In the text on models for dysprosium-based magnetocaloric compounds, please state the improvement in CC that the SN-SIL-IR model shows over the SG-SIL-IR model.
─── Selected text ───
The generalization and predictive capacity of the developed models were assessed through the computation of assessment parameters, which include the correlation coefficient (CC), root mean square error (RMSE), and mean absolute error (MAE) for both training and testing samples of dysprosium-based magnetocaloric compounds. The developed SN-SIL-IR model, which employs a sine (SN) activation function and ionic radii (IR) descriptors, shows improved performance as compared with the SG-SIL-IR model, which utilizes a sigmoid (SG) activation function. Using CC, MAE, and RMSE assessment parameters, the SN-SIL-IR model performs better than the SG-SIL-IR model with improvements of 140.32%, 71.86%, and 69.55%, respectively. Better performance is also recorded for the developed SN-SIL-IR model over the SN-SIL-EC and SG-SIL-EC models, which employ magnetic entropy change (EC) descriptors. The developed SN-SIL-IR model outperforms the SN-SIL-EC model with improvements of 11.50%, 45.74%, and 55.13% using CC, MAE, and RMSE metrics, respectively, on testing samples of dysprosium-based magnetocaloric compounds.
─── Material ───
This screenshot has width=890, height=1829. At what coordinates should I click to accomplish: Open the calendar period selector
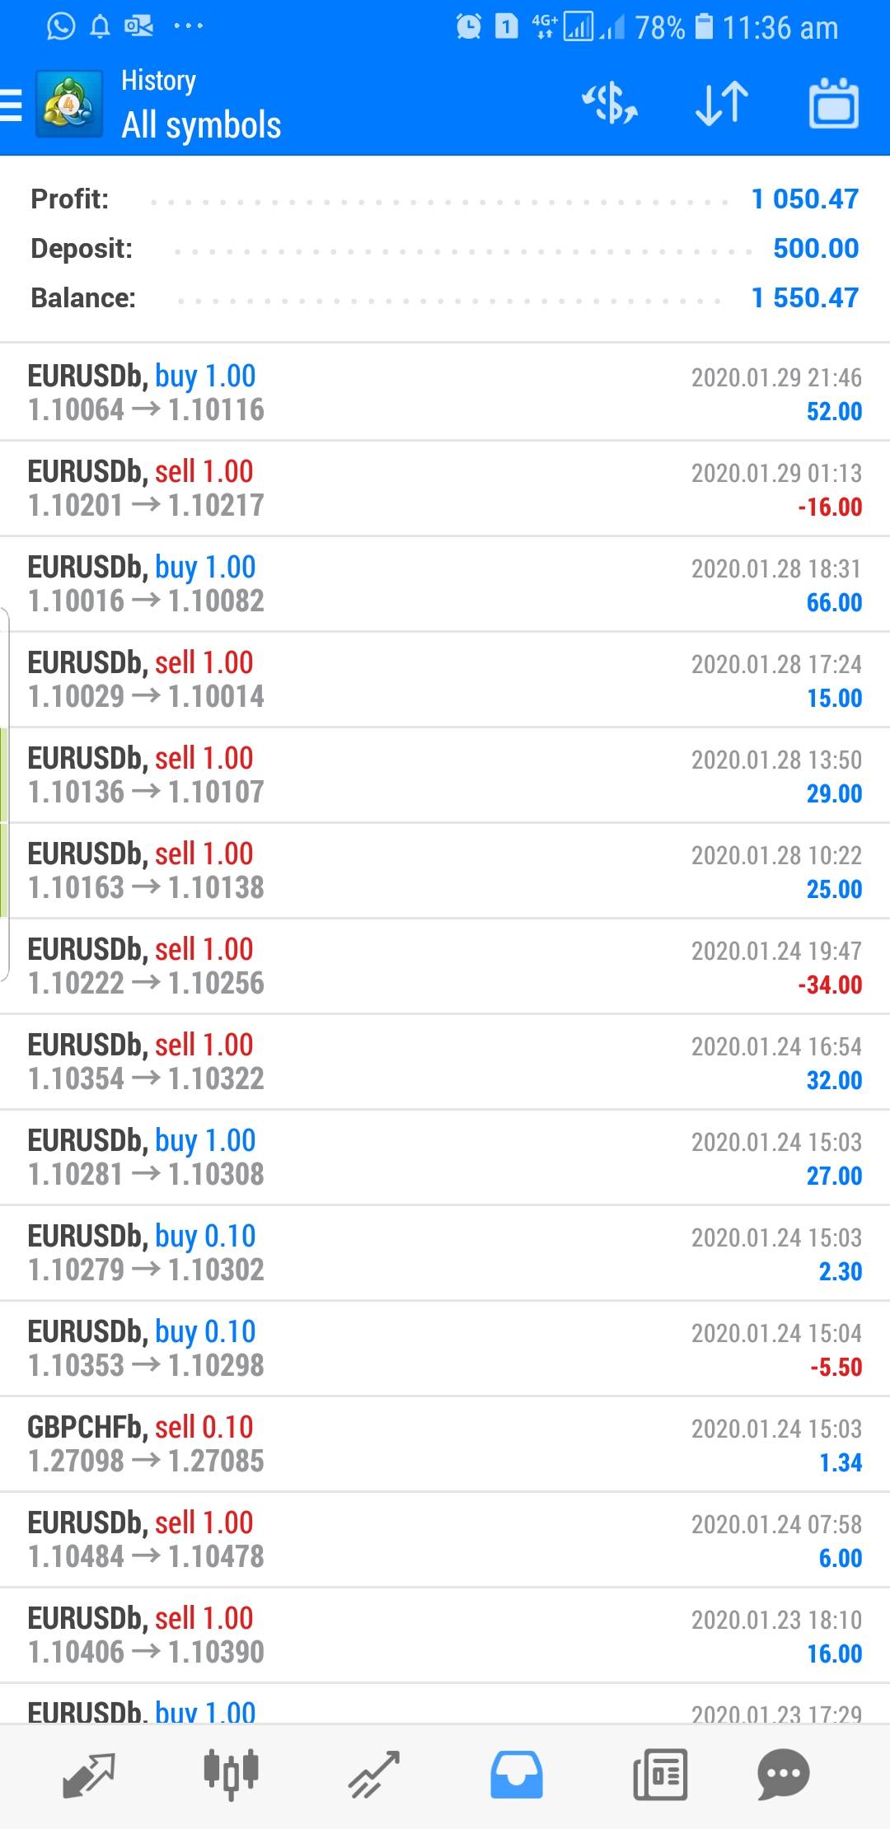coord(833,105)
───
> Exercise answer
140.32%